Magda Faltová,  photo: ČT24
« C’est une situation compliquée pour les gens qui se trouvent dans ces centres. Leur liberté de mouvement est limitée et, bien entendu, ils voient cela comme une prison, quand bien même ils n’ont commis aucun crime. La violation de la loi sur les étrangers n’est qu’un délit administratif. C’est une situation difficile. Beaucoup de monde se trouve dans ces centres, dans un espace restreint. Des tensions et des conflits peuvent y voir le jour, donc c’est compréhensible que de telles choses se produisent. Mais ce ne sont pas des gens dangereux. D’ailleurs, tout est rentré dans l’ordre. »

Les migrants au centre de rétention de Bělá pod Bezdězem,  photo: ČT24
La plupart des clandestins qui essayent de rejoindre la France, l’Allemagne et surtout l’Angleterre par la République tchèque sont originaires de Syrie, d’Afghanistan, d’Irak ou du Pakistan. D’après les derniers chiffres publiés par le ministère de l’Intérieur, la police des étrangers a arrêté 197 migrants clandestins vendredi et samedi derniers. Depuis le renforcement des mesures de contrôle et de surveillance aux frontières en juin dernier, la République tchèque a arrêté 996 personnes, les autorités tablant sur un total de 3 500 arrestations de migrants illégaux d’ici la fin de l’année, et au doublement de ce nombre l’année prochaine.

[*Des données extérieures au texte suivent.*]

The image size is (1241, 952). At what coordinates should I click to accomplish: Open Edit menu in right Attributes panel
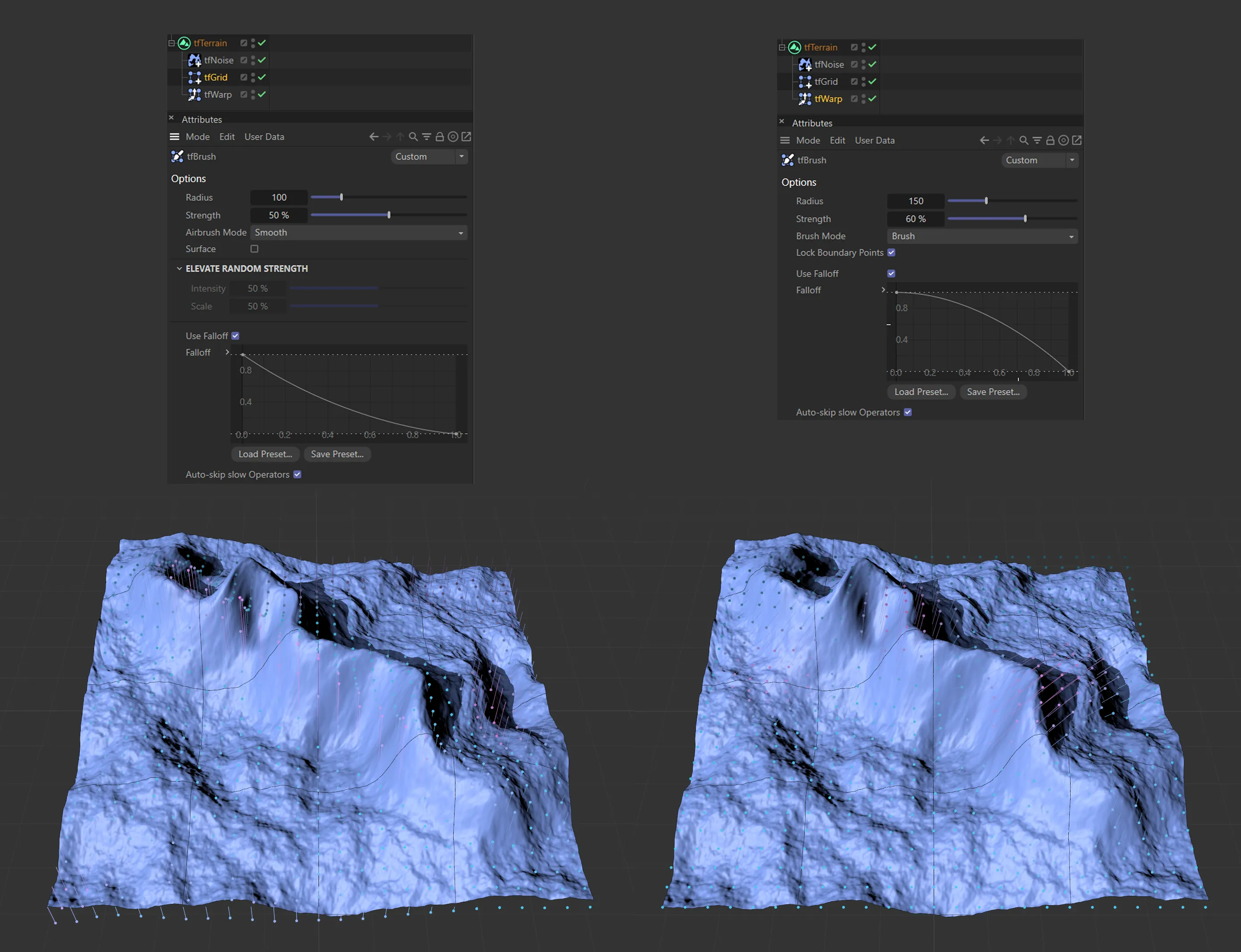(837, 140)
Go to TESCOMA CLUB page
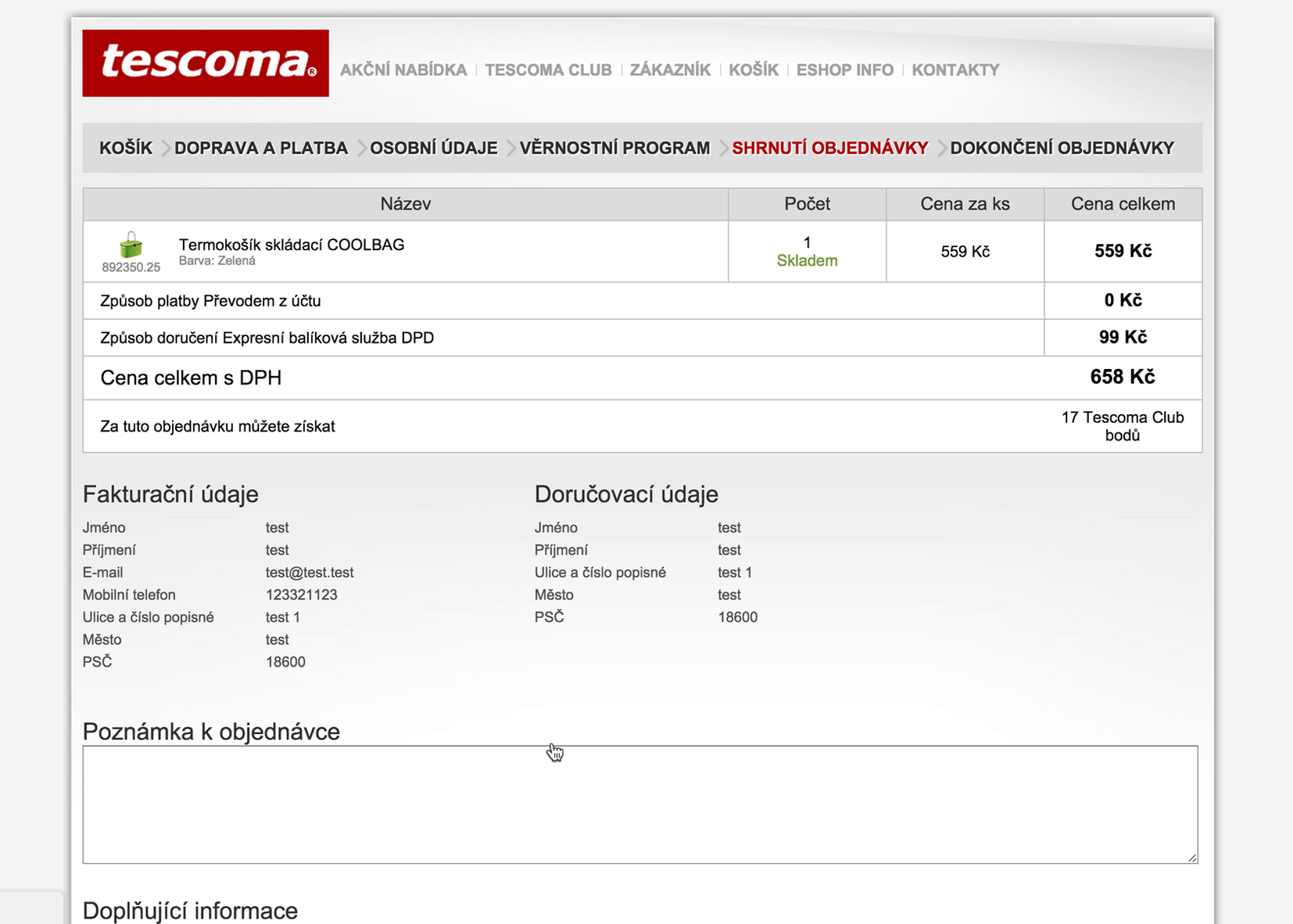Screen dimensions: 1293x924 click(x=548, y=70)
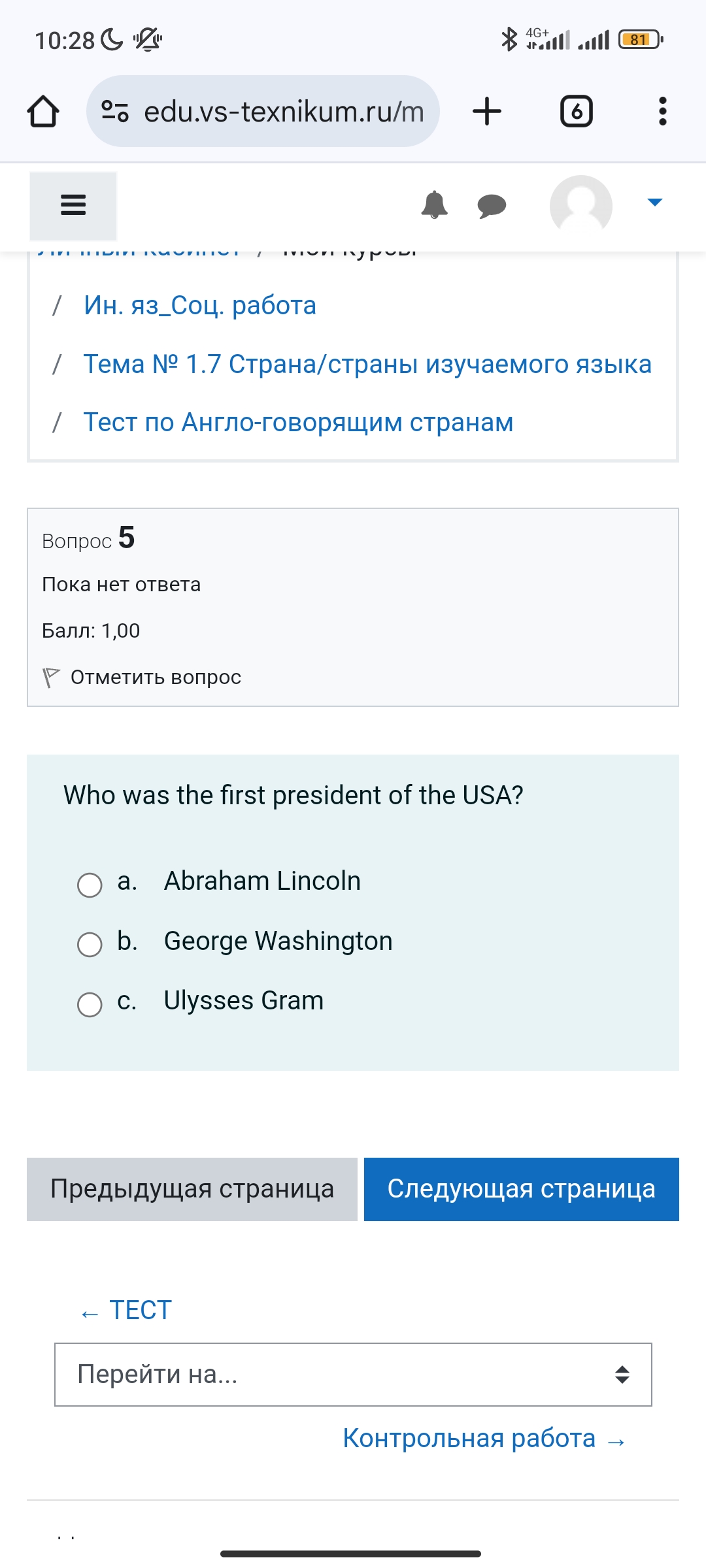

Suite aux incidents de la fin de la semaine dernière et à l’augmentation du nombre d’arrestations de clandestins, le chef d’Etat-major Josef Bečvář a fait savoir que l'armée était prête à mettre 1 500 soldats à disposition de l'Etat pour surveiller les frontières du pays. D’ici la fin de l’année, de nouveaux centres de rétention devraient voir le jour en République tchèque, avec une capacité d’accueil de 1 200 places.